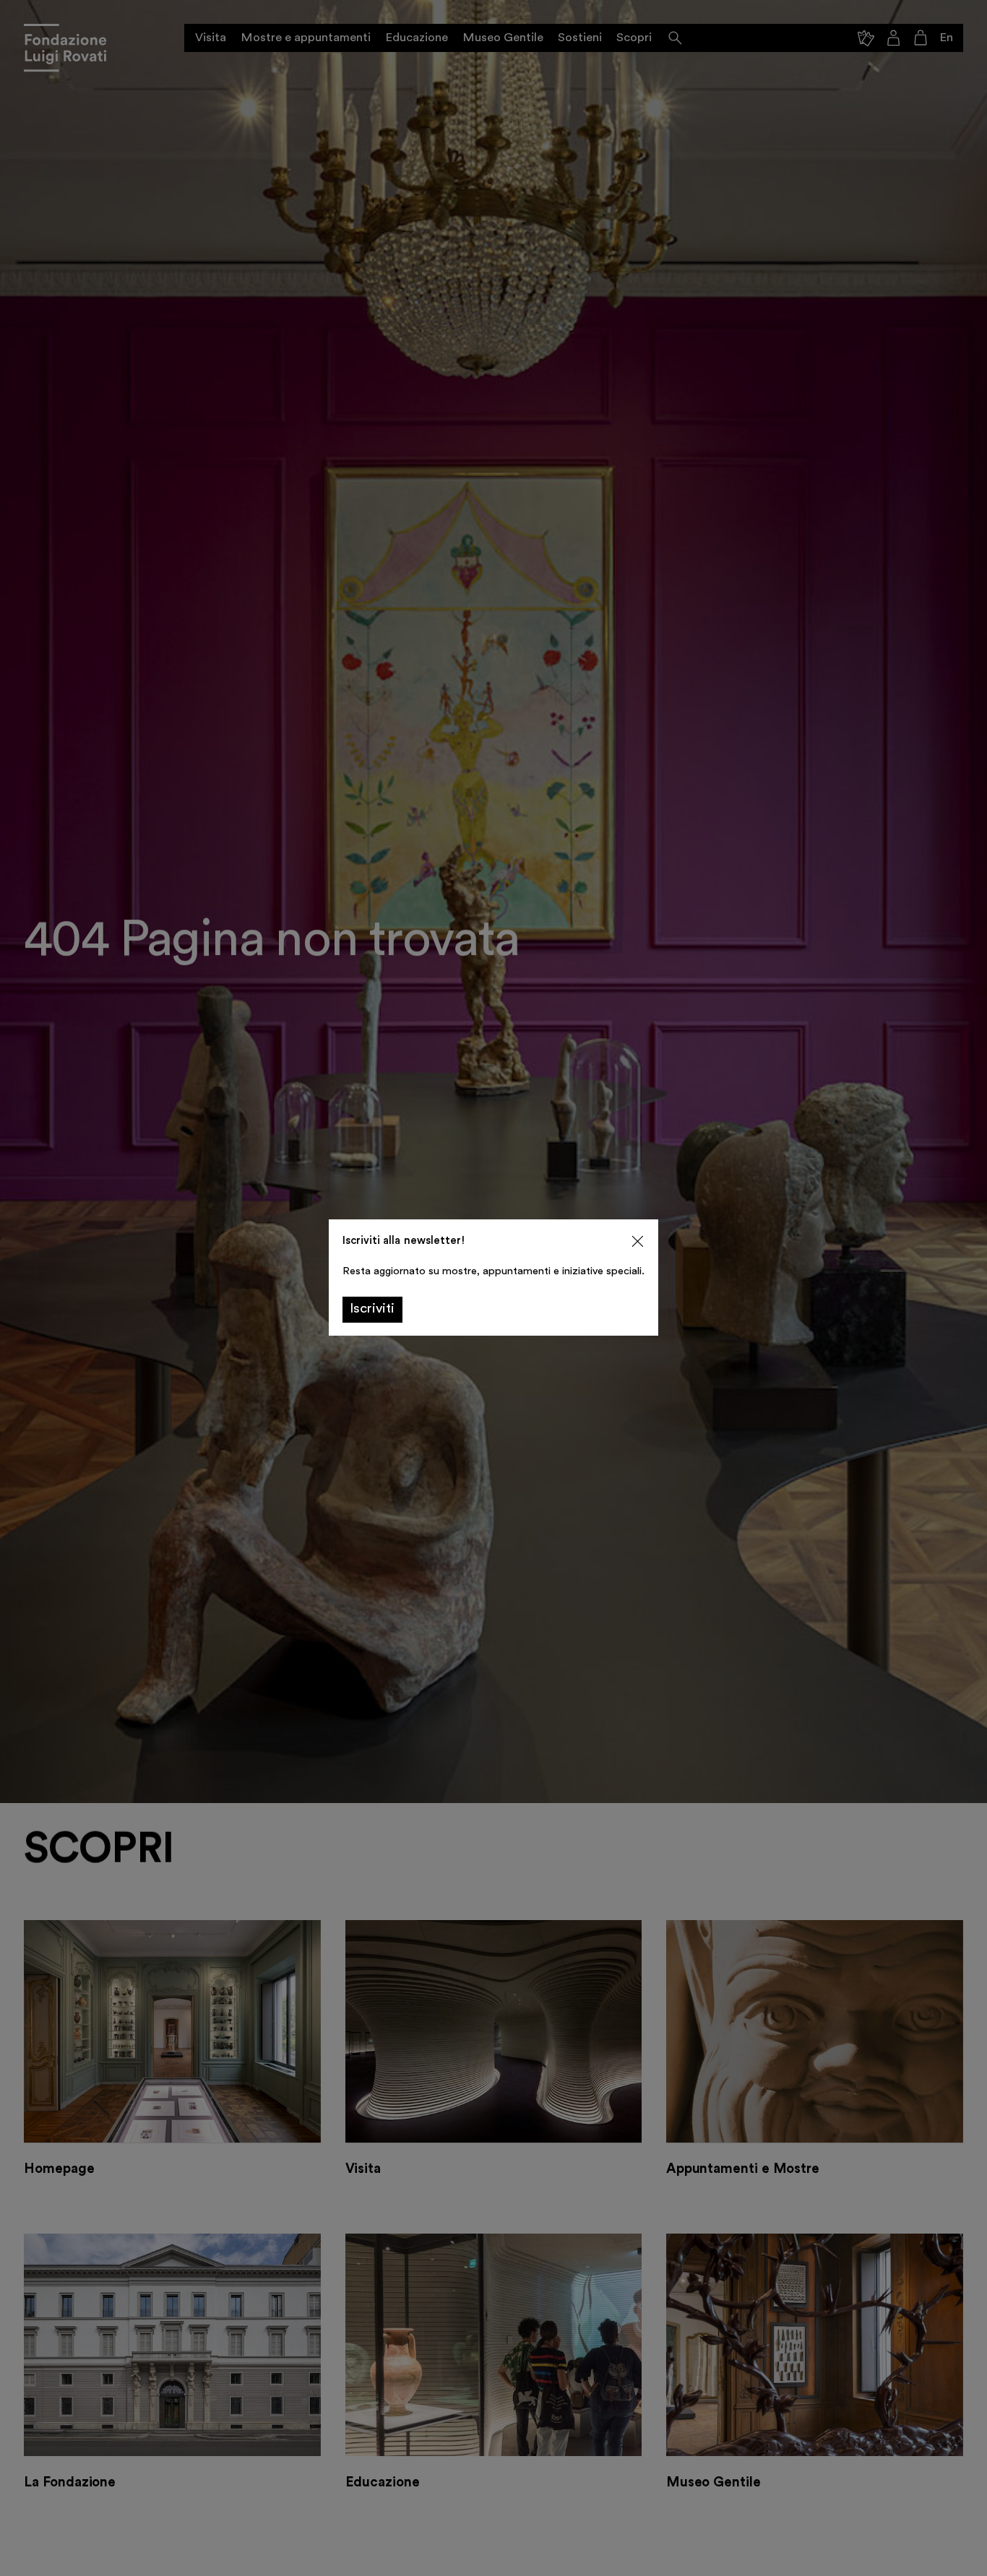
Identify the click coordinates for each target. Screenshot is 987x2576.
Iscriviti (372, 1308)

...

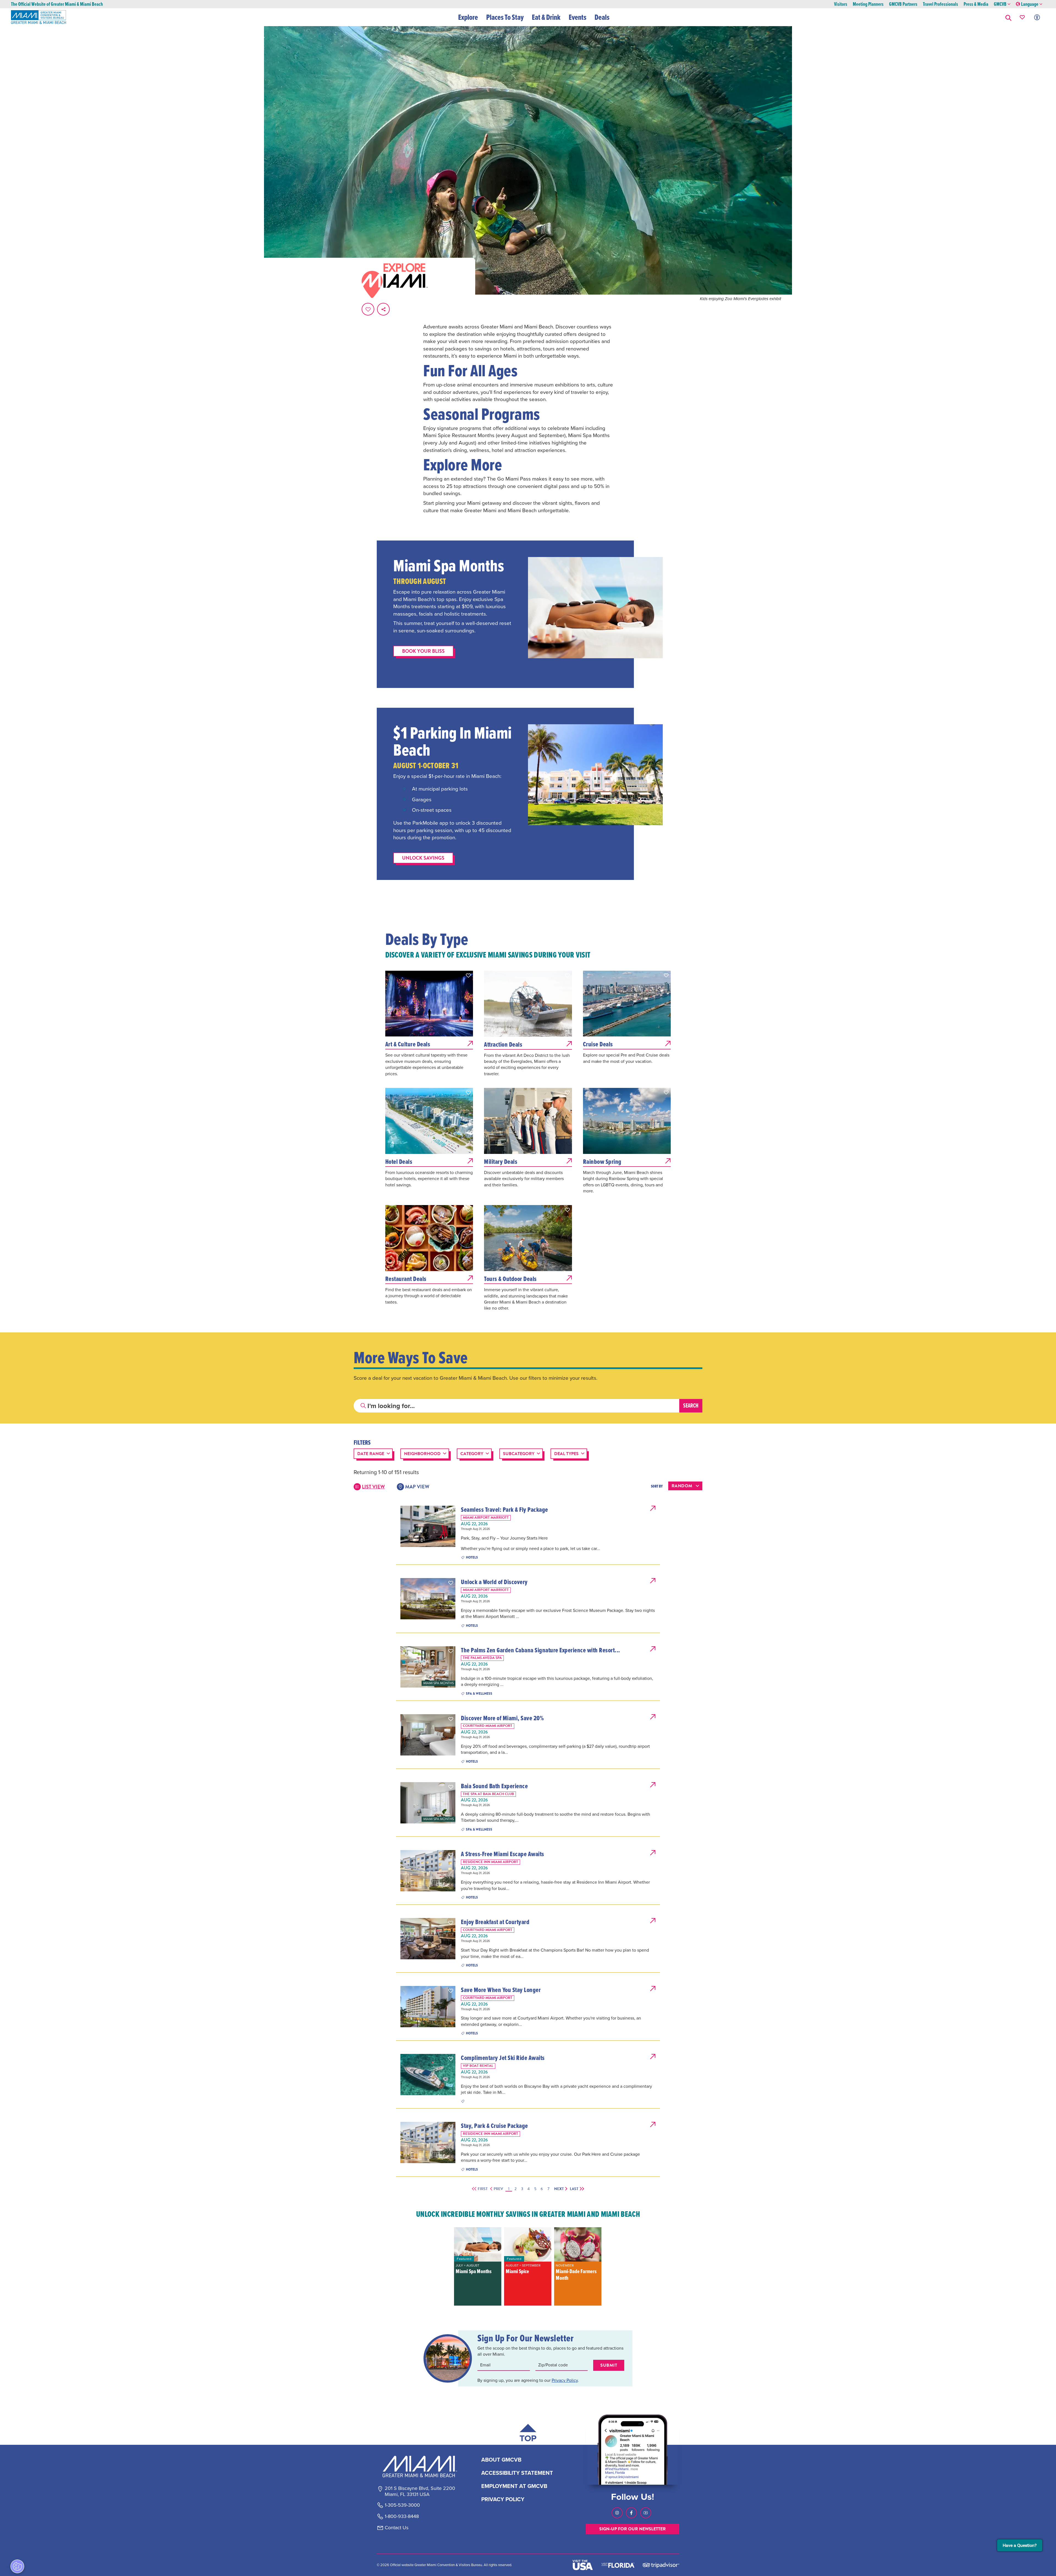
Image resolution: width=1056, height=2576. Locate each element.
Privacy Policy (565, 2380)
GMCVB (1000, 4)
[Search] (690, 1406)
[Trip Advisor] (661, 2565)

[TASK TO CARRY OUT]
Set down exactly the lines of the data above, beginning with the line that has "Identify the click" and ending with the line that has "Iscriviti (372, 1308)", and no others.

[FINAL ANSWER]
Identify the click coordinates for each target. Screenshot is 987x2576.
Iscriviti (372, 1308)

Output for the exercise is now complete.